Un nouveau projet extravagant : la paire émulation !

Venant de recevoir un courrier m'annonçant le démarrage d'un nouveau projet révolutionnaire et ambitieux, intitulé « paire émulation », qui va enfin être « La Solution » pour la réinsertion sociale des personnes handicapées, ma curiosité, aiguisée par l'effet d'annonce, me fit prêter grande attention à son contenu.

Ainsi, une personne en situation de handicap ayant réussi sa réinsertion sociale allait pouvoir devenir « paire émulateur » pour « paire émuler » une autre personne en situation de handicap le « paire émulé » ou « paire émulationné » et lui transmettre le savoir-faire de sa réussite de réintégration sociale.

Sur le fond, l'idée est louable.

Sur le principe et sur la forme il en est tout autre.

En effet, comment une personne qui est encore en situation de handicap va-t-elle pouvoir être disponible, sur tous les plans psychique, mental, psychologique et physique pour être capable d'accompagner une autre personne en situation de handicap sur le chemin de la réintégration sociale ?

La définition du mot situation donnée dans le Petit Larousse 2007 indique :

  1. État fonction de quelqu'un ou de quelque chose dans un groupe : place, rang.
  2. États caractéristiques issus d'une action ou d'un événement et que traduisent un ou plusieurs personnages d'un récit d'une pièce.

Lorsqu'elle est appliquée au handicap, le mot situation ajoute une notion de dévalorisation par le fait de classer la personne handicapée au sein de la société en lui faisant endosser un rôle précis d'une personne qui est simplement différente.

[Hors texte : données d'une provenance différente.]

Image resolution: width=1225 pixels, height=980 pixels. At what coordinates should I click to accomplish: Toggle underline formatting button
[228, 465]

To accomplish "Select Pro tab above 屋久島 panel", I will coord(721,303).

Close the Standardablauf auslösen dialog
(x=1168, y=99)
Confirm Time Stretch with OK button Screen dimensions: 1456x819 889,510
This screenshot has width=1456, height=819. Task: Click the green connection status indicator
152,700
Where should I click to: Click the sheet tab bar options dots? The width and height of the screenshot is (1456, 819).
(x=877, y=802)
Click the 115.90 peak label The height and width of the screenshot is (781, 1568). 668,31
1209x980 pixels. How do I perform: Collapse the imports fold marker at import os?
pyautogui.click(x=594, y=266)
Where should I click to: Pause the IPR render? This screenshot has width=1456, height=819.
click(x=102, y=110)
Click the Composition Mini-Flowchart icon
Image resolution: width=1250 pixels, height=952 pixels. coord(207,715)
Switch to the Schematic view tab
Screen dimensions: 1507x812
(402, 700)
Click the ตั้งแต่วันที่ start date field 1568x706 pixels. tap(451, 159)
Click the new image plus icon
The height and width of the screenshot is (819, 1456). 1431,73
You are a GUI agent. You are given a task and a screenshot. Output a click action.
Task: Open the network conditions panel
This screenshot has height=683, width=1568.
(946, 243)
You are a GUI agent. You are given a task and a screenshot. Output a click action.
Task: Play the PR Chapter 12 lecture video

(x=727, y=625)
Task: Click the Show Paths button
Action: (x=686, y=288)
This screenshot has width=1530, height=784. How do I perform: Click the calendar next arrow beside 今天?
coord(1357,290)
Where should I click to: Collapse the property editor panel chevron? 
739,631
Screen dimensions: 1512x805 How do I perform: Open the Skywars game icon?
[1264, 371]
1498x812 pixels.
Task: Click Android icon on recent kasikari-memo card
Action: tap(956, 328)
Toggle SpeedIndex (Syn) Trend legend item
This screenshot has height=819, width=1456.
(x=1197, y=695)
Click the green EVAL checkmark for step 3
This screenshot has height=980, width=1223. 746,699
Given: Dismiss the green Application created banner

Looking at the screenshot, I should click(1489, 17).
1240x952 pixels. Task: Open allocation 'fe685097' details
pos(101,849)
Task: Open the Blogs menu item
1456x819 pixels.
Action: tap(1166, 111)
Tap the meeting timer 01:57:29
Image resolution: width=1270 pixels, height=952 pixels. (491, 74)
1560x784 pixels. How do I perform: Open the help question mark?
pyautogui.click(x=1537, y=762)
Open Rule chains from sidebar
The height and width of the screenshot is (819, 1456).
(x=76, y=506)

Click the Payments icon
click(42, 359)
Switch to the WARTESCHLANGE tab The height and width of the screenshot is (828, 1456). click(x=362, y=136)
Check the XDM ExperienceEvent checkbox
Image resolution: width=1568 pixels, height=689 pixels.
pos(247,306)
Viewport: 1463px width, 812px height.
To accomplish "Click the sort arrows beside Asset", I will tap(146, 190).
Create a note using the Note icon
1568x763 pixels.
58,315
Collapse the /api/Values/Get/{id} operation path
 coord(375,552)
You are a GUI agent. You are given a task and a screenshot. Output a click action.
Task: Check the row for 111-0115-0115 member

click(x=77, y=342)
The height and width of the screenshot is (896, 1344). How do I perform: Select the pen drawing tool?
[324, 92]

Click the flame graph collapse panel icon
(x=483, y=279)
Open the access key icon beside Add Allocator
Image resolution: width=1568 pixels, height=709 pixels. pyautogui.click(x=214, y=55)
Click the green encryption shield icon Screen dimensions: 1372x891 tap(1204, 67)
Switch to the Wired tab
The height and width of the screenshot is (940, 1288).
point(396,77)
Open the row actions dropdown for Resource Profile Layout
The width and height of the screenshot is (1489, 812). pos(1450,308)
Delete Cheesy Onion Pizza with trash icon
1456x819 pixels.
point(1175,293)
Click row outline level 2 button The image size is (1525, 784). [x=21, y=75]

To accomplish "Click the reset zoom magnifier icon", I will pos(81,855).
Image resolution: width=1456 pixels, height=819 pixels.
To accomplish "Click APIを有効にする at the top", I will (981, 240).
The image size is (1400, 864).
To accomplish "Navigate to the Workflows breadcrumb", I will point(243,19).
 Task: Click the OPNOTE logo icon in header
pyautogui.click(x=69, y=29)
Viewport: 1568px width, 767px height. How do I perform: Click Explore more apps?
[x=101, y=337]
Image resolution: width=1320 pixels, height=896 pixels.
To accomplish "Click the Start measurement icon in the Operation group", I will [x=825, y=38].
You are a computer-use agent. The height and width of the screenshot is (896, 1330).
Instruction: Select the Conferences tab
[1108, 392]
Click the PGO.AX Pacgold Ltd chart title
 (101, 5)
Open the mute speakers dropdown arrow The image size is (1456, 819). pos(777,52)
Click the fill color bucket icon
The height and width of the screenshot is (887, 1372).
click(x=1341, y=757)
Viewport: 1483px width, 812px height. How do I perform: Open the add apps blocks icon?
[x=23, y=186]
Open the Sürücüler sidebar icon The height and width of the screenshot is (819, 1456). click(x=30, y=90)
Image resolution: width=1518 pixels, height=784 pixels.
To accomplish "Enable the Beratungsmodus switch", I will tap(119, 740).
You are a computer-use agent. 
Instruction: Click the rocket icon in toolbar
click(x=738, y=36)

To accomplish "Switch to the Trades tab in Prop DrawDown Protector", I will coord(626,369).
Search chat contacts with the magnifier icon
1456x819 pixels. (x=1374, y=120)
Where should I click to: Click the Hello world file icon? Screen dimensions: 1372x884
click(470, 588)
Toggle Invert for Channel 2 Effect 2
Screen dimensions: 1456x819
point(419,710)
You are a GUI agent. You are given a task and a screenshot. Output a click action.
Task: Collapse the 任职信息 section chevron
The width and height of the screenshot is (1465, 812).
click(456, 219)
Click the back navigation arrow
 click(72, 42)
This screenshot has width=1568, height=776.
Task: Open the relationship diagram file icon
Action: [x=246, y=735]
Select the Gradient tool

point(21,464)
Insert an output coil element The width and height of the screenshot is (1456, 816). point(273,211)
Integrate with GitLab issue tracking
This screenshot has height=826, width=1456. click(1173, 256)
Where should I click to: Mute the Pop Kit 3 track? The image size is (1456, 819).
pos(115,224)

Il eût été beaucoup plus judicieux de parler d'une personne handicapée comme d'une personne qui présente un handicap. Une personne est suffisamment dans le pétrin lorsqu'elle devient handicapée. D'ailleurs, les Nations Unies ont retenu le vocable « personne handicapée » en reconnaissant que la notion de handicap évolue et que le handicap résulte de l’interaction entre des personnes présentant des incapacités et les barrières comportementales et environnementales.

Porter un handicap est un fardeau qui reste toujours trop lourd à porter même si le chemin personnel parcouru permet d'être devenu une personne présentant un handicap. Alors, être disponible pour aider une autre personne qui est encore en situation de handicap implique des vertus exceptionnelles.

Ce type de projet, imaginé et présenté par des personnes valides ou tout simplement ordinaires (sans péjoration aucune) montre ses limites dans la représentation des personnes handicapées. De plus, ce discours à une touche moraliste en raison du fait qu'il impose, en quelque sorte, à une personne handicapée de se préoccuper du sort des autres personnes handicapées. Depuis quand un humain valide ou ordinaire se préoccupe-t-il du sort de ses confrères ? Dans ce cas, par exemple, pourquoi y a-t-il encore des gens qui crèvent de faim ?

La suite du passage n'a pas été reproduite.